[Problem description] Which lines below contain "agent"? Copy every one of them.

[Supplied data]
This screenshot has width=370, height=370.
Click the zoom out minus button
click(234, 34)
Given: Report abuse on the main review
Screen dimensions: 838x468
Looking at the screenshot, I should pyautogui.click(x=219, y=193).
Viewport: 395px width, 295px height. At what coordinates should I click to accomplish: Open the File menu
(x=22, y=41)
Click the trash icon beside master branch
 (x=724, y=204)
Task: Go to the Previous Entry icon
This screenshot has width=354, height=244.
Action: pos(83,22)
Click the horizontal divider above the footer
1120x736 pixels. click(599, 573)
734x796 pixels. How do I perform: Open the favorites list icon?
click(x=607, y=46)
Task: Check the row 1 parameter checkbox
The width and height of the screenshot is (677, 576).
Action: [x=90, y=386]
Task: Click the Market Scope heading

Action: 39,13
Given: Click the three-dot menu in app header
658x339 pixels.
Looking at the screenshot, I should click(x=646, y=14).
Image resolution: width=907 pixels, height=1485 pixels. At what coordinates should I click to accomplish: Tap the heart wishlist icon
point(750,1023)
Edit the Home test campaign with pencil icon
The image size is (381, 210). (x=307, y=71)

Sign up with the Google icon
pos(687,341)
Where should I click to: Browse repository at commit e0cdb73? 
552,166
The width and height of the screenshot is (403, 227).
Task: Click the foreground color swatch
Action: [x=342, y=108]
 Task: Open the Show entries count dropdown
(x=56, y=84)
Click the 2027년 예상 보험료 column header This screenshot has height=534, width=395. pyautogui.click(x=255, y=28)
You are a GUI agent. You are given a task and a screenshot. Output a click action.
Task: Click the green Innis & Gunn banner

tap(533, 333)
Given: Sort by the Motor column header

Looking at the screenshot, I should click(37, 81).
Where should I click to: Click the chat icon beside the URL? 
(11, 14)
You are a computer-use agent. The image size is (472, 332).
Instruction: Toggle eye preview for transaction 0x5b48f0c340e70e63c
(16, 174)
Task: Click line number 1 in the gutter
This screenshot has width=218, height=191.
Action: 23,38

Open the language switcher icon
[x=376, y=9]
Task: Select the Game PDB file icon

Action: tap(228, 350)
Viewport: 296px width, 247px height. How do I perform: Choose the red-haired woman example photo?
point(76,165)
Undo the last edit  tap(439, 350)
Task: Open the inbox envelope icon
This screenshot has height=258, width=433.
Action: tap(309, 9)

[Worked solution]
You are a GUI agent. You are given a task and a screenshot. Output a click action.
You are a computer-use agent. The image size is (472, 332).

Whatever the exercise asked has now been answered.